For the listing below, print exactly the lines from the line with "Kia Seltos 1 2019-2023 (53, 912)" to the line with "Volkswagen Caddy 3, 4 2004-2020 (63, 1907)", both included, and nothing beyond them.

** Data to examine follows **

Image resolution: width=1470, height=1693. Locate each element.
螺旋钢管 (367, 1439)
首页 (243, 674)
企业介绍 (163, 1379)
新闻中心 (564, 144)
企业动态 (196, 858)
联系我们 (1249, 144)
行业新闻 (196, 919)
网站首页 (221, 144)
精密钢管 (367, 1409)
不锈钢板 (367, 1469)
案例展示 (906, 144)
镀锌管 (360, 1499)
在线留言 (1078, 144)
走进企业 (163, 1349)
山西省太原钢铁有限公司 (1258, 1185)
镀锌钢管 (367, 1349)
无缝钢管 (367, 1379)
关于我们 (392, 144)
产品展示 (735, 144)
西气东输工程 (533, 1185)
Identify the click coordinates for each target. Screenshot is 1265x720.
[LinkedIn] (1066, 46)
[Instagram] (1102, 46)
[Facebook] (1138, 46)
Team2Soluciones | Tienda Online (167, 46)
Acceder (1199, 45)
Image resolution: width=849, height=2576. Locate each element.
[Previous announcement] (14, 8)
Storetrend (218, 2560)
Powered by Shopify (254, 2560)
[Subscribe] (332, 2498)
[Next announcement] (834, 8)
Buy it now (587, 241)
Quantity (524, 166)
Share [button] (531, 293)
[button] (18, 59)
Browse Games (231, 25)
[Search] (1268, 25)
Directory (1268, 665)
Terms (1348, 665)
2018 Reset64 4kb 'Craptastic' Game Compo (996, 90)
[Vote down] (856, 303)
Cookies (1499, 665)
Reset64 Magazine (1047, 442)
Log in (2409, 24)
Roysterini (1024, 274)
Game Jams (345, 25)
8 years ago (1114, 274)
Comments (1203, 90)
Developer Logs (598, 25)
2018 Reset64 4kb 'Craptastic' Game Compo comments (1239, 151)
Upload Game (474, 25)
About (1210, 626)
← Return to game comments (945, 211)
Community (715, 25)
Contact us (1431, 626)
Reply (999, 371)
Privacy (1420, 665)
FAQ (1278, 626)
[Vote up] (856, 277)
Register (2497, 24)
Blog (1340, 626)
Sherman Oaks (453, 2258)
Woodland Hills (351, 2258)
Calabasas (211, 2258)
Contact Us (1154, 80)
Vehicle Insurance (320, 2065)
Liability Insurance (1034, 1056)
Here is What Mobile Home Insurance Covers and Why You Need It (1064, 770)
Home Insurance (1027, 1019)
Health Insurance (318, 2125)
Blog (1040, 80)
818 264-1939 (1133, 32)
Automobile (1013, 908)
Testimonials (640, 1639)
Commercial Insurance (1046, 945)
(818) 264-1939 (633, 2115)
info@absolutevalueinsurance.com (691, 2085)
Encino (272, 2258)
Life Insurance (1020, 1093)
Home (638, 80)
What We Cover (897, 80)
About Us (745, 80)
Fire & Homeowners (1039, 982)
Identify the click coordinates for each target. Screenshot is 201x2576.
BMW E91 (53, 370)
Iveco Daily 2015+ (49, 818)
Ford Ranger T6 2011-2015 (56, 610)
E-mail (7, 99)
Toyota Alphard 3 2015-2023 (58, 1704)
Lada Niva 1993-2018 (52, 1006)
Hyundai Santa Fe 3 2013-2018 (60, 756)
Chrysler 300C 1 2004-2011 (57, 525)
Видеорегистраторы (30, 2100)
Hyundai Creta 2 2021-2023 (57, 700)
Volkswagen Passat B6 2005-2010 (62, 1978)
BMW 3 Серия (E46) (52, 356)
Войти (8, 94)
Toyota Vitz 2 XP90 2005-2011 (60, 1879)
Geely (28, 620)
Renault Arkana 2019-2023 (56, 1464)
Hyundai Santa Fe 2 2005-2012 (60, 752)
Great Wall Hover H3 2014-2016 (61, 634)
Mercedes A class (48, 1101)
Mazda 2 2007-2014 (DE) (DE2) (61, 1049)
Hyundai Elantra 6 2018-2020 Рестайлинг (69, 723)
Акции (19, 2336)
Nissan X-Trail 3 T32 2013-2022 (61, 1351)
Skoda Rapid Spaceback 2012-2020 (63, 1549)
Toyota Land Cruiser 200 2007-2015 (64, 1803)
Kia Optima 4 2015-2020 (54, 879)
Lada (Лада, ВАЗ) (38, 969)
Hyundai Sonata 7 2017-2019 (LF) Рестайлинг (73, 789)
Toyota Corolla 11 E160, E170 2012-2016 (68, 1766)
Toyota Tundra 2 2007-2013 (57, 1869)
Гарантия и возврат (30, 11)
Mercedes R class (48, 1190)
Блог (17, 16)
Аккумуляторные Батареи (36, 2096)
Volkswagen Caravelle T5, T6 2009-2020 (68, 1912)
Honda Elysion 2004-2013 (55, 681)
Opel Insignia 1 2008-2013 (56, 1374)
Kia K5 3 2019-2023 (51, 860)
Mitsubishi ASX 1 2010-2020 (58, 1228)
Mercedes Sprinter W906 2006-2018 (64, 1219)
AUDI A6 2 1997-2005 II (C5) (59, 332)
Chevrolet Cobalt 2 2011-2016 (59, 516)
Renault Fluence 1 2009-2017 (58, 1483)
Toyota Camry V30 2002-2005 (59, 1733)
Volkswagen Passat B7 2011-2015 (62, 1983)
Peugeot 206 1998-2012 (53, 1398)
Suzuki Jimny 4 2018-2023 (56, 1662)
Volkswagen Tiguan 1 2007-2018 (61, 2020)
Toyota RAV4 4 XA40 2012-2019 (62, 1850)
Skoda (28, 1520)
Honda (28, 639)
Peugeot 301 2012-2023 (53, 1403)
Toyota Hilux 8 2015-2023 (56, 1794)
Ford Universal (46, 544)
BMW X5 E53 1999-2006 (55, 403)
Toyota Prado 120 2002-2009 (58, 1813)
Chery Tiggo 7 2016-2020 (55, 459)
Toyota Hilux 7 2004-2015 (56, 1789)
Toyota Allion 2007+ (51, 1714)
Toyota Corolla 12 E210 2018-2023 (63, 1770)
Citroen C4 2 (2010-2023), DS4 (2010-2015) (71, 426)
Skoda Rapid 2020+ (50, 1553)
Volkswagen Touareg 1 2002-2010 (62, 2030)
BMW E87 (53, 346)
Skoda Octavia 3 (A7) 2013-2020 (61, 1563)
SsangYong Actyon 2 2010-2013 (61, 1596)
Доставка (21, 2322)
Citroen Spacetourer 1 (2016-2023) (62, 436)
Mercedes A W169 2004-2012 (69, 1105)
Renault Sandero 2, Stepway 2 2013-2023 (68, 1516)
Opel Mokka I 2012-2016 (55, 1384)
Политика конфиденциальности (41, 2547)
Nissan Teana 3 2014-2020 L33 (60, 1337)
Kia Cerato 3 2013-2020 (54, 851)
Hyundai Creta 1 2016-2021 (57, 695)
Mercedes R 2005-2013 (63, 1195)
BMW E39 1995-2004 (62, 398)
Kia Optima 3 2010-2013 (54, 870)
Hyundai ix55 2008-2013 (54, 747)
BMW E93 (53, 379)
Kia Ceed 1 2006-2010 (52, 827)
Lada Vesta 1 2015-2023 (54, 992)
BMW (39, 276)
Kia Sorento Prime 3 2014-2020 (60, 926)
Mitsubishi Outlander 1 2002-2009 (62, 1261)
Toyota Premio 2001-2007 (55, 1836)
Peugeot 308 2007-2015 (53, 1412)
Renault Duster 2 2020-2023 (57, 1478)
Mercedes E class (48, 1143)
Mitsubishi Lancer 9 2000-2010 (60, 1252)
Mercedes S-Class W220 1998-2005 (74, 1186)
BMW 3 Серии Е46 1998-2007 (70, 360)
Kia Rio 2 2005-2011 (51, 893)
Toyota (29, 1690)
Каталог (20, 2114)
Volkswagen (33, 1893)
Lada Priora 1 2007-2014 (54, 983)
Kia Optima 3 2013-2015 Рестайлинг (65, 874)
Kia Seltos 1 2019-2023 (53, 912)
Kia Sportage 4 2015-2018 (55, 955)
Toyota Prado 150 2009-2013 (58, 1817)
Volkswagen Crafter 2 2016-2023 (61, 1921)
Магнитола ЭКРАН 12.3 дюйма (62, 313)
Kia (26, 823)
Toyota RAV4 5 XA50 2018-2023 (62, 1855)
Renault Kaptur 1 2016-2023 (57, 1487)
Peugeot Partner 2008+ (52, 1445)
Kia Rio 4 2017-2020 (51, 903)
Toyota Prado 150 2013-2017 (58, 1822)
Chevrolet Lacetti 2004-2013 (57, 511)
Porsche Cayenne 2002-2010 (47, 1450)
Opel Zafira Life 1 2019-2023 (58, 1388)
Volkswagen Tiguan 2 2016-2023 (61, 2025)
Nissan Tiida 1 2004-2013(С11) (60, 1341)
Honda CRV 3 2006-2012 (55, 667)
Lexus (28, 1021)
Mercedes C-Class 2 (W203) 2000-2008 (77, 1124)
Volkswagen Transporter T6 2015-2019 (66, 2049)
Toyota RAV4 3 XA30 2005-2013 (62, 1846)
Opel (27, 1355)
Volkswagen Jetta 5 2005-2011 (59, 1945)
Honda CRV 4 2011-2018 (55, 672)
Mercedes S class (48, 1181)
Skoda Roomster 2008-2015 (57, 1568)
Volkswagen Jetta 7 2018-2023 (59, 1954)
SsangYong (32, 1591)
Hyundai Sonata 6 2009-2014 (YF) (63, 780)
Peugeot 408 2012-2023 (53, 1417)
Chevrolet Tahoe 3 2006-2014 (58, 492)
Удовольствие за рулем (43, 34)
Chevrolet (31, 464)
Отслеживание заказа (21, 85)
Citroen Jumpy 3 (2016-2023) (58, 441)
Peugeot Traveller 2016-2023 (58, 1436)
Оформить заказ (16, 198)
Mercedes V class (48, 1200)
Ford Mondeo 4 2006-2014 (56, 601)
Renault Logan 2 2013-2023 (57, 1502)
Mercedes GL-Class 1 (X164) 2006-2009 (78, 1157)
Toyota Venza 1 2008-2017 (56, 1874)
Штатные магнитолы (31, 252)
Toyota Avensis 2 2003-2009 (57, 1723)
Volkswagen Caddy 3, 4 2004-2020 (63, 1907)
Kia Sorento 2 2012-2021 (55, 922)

** End of Data to examine **

#### [Your solution]
Kia Seltos 1 2019-2023 (53, 912)
Kia Sportage 4 2015-2018 (55, 955)
Toyota Prado 150 2009-2013 (58, 1817)
Volkswagen Crafter 2 2016-2023 (61, 1921)
Магнитола ЭКРАН 12.3 дюйма (62, 313)
Kia (26, 823)
Toyota RAV4 5 XA50 2018-2023 (62, 1855)
Renault Kaptur 1 2016-2023 (57, 1487)
Peugeot Partner 2008+ (52, 1445)
Kia Rio 4 2017-2020 (51, 903)
Toyota Prado 150 2013-2017 (58, 1822)
Chevrolet Lacetti 2004-2013 (57, 511)
Porsche Cayenne 2002-2010 (47, 1450)
Opel Zafira Life 1 2019-2023 (58, 1388)
Volkswagen Tiguan 2 2016-2023 (61, 2025)
Nissan Tiida 1 2004-2013(С11) (60, 1341)
Honda CRV 3 2006-2012 (55, 667)
Lexus (28, 1021)
Mercedes C-Class 2 (W203) 2000-2008 (77, 1124)
Volkswagen Transporter T6 2015-2019 (66, 2049)
Toyota RAV4 3 XA30 2005-2013 (62, 1846)
Opel (27, 1355)
Volkswagen Jetta 5 2005-2011 (59, 1945)
Honda CRV 4 2011-2018 (55, 672)
Mercedes S class (48, 1181)
Skoda Roomster 2008-2015 (57, 1568)
Volkswagen Jetta 7 2018-2023 (59, 1954)
SsangYong (32, 1591)
Hyundai Sonata 6 2009-2014 (YF) (63, 780)
Peugeot 408 2012-2023 (53, 1417)
Chevrolet Tahoe 3 2006-2014 (58, 492)
Удовольствие за рулем (43, 34)
Chevrolet (31, 464)
Отслеживание заказа (21, 85)
Citroen Jumpy 3 (2016-2023) (58, 441)
Peugeot Traveller 2016-2023 (58, 1436)
Оформить заказ (16, 198)
Mercedes V class (48, 1200)
Ford Mondeo 4 2006-2014 (56, 601)
Renault Logan 2 2013-2023 (57, 1502)
Mercedes GL-Class 1 (X164) 2006-2009 (78, 1157)
Toyota Venza 1 2008-2017 (56, 1874)
Штатные магнитолы (31, 252)
Toyota Avensis 2 2003-2009 (57, 1723)
Volkswagen Caddy 3, 4 2004-2020 (63, 1907)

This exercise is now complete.